# Router for datacenter



## epx (Nov 22, 2008)

Good morning good morning!

I am currently having to commission 5 servers in a datacenter.

Bandwidth and speed requirements aren't going to be that huge, 2Mb synchronous speed and about 10Gb a month, maybe stretching to 100Gb or something like that.

Anyway, I need to also supply a router to drive these things, and it needs to be able to support about 20 users on a VPN (though rarely concurrently).

I rather wanted to use a Draytek router, because I know them very well and am incredibly familiar with them.


My question though, should I use Draytek, or is that more for office use, should I be using something more "enterprise-grade"?

I do a lot of dealings with Cisco - but I find working with their gear a total nightmare.

Many thanks,

Dan


----------



## johnwill (Sep 26, 2002)

Well, Cisco certainly has a product that will do the job, though you are correct that they're difficult to deal with at times.

Don't know about the Draytek, which specific model are you talking about? Here's a table, they seem to have models that certainly should handle what you're talking about.

Check the *Comparison* tab on this page: http://www.draytek.co.uk/products/vigor2700.html


----------



## epx (Nov 22, 2008)

johnwill, thank you for your reply.

Although I have some love for Draytek, I am starting to lean towards Cisco more and more.

I am actually getting a half rack. Giving a quarter to one company, and dividing the other quarter up between a few customers so that I can sell rackspace!

******************************

EXERCISE REQUIREMENTS
For each statement below, say yes or no to whether it agrees with the forum thread about a datacenter router, and quote the thread's deciding words.
1. The VPN's roughly 20 users are expected to be connected at the same time most of the time.
2. The reply says Draytek appears to have models that can handle the stated requirements.
3. In the later post, the original poster says the preference is shifting toward Draytek.

RAW DATA
******************************

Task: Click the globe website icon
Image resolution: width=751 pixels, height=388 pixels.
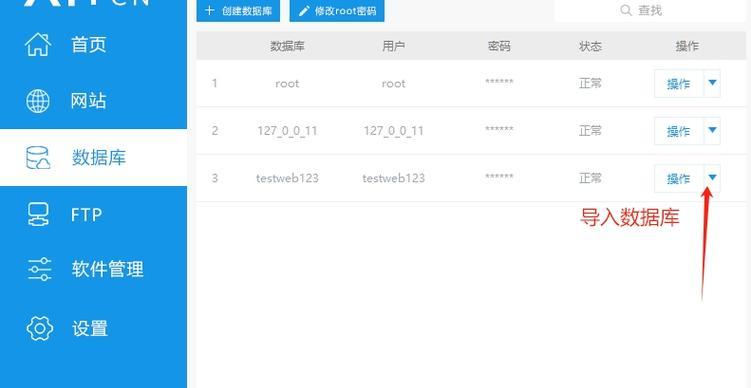Action: (x=38, y=101)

******************************

RESULT BELOW
1. No: "(though rarely concurrently)"
2. Yes: "they seem to have models that certainly should handle what you're talking about"
3. No: "I am starting to lean towards Cisco more and more."